How the fuck do you abuse unlimited access? This is just a company blaming an idea that was always going to be unsustainable on their customers and not their own damn lack of forethought.
It was a business plan and they found hardly any of the plan subscribers were actually businesses, and I'm guessing reselling your unlimited data was against the ToS.
It was a business plan and they found hardly any of the plan subscribers were actually businesses
And why the fuck would that matter? If they can't handle some random's porn and piracy collection, how the fuck would they handle a legit business? lol
Reselling an account would hurt their bottom line, but still have no effect on providing the storage. Imposing a limit doesn't stop that though, other than perhaps by making the product worthless and therefore unworthy of reselling.

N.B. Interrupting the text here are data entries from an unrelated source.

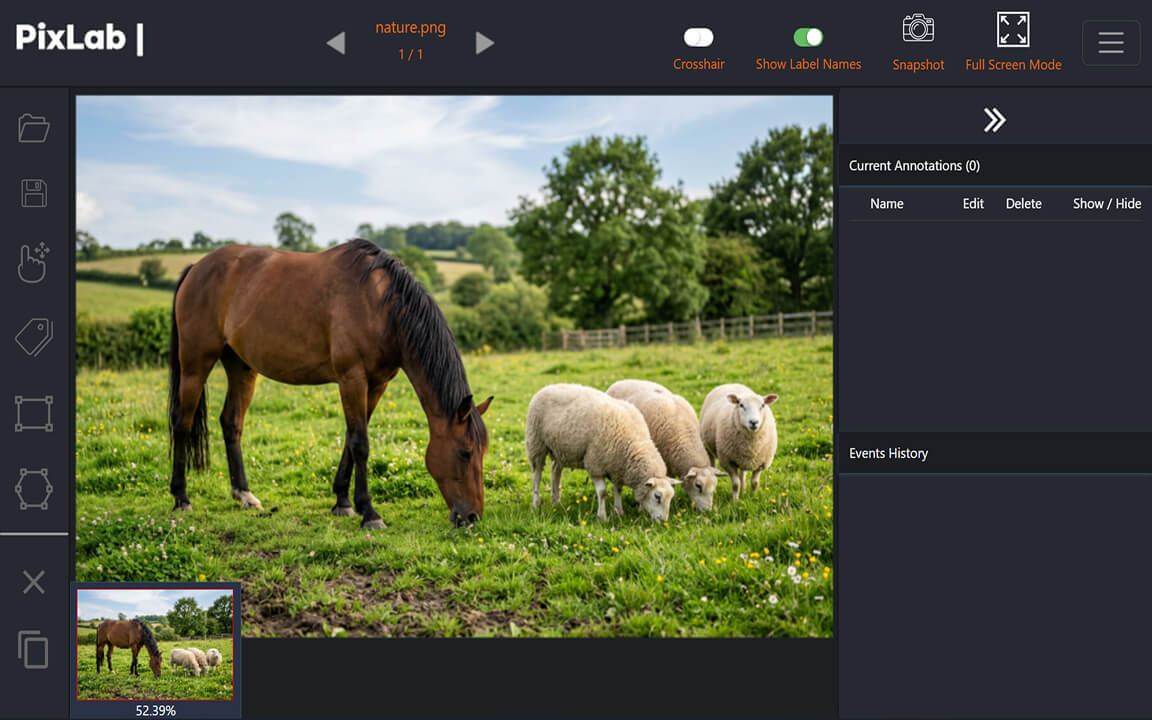Select the polygon annotation tool

pos(34,489)
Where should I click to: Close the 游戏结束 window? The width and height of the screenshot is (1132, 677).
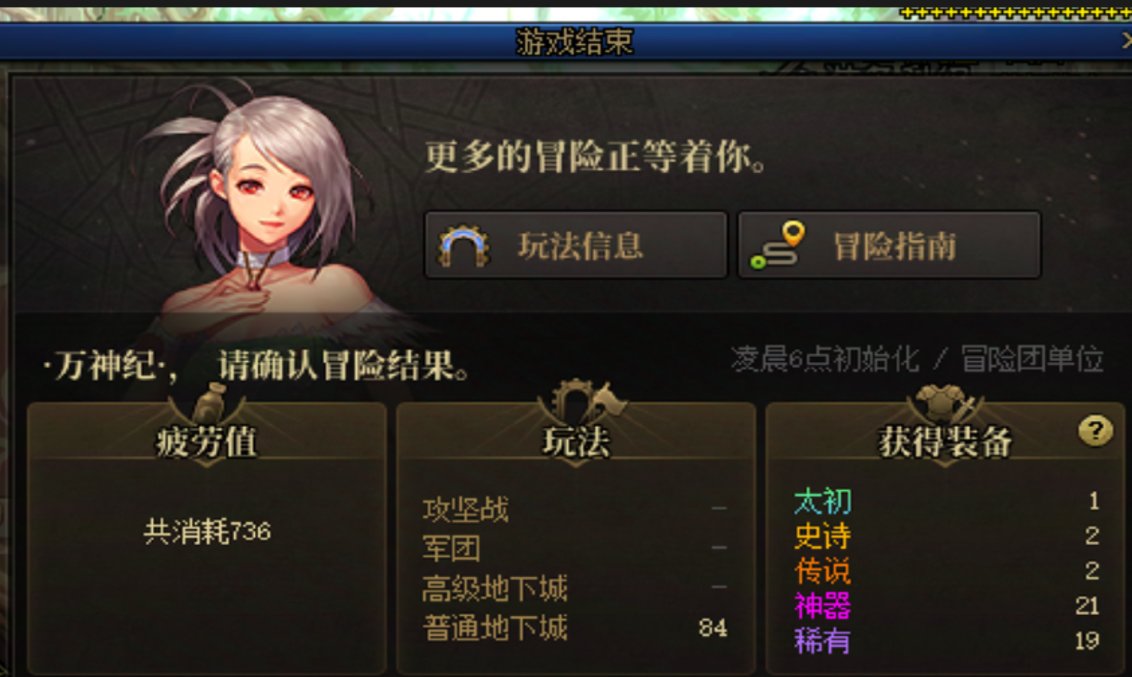1125,42
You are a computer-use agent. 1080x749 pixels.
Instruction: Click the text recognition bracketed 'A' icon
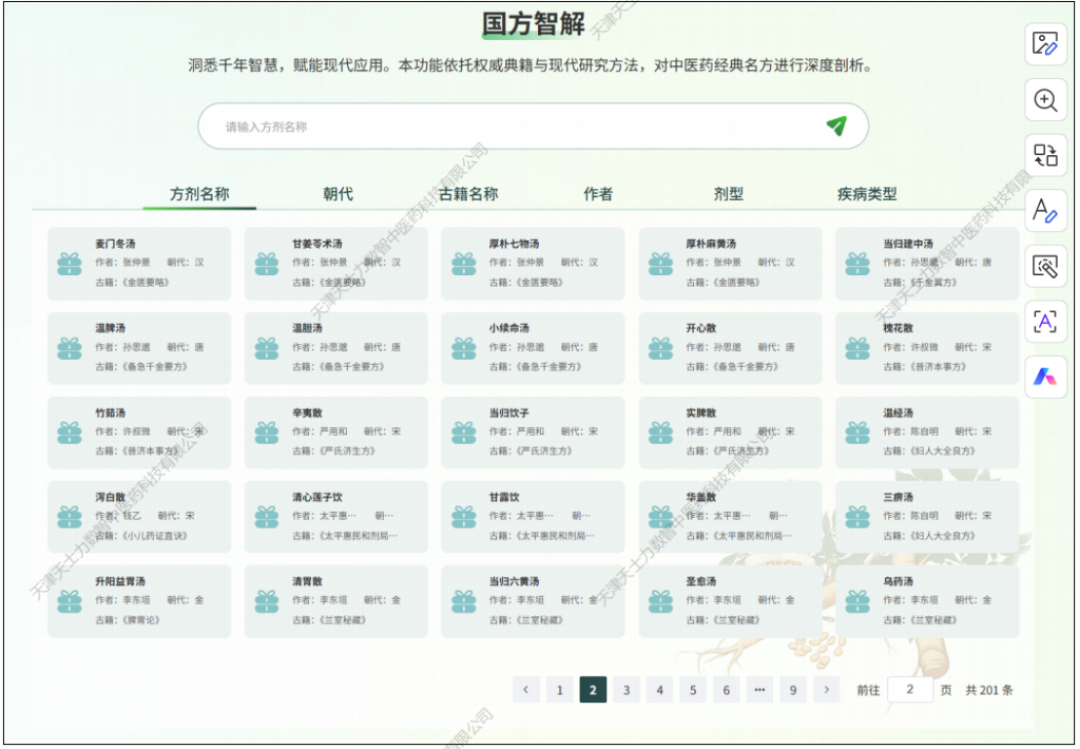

Because it "hurt their bottom line" in some measurable way. Yeah I'd be pissed if I were a subscriber of this plan. But either you accept the caveats of using someone else's infrastructure or you roll your own. ¯\(ツ)/¯
🤣 Kudos for being the first to lobby that particular insult 🍻
They advertised a service, people used the service and it was as advertised, the service was deemed to be unprofitable due to usage, they announced the discontinuation of the service and no longer advertise it.I don't see any mention of unlimited storage in any of their plans Edit: they do say "as much space as needed - Customizable" for the Enterprise plan. So that's likely how they're distinguishing the "legitimate business" users, to still offer a plan for clients needing more storage and probably has tiered/progressive pricing where it gets cheaper per GB/TB the more you use, but lets DropBox feel like they've vetted these high use clients to avoid the use cases they mentioned.
As long as subscribers to the unlimited plan retain unlimited storage through the end of the term for which they had already paid, then DropBox is fulfilling the terms of the service they sold. And the last two paragraphs of the article seem to indicate that DropBox is indeed doing that
To help legitimate business users transition, Dropbox says that "customers using less than 35TB of storage per license" can keep however much they're using plus an additional 5TB for five years "at no additional charge." Organizations using more than 35TB will get the same deal for one year, but they'll need to deal with Dropbox directly to work out pricing. As a baseline, adding 1TB of storage without adding additional users will cost either $10 a month or $96 a year.
New customers will be affected by this policy change immediately, as you'll see if you check the current pricing for Dropbox Advanced plans. Existing users will be "gradually migrated" to the new plans starting on November 1, and they'll be notified at least 30 days before the migration happens.
This was dumb AF anyways. If you really have a problem with a few large accounts, you just make their access rates to their data atrocious. There's no way the plan guarantees an access speed.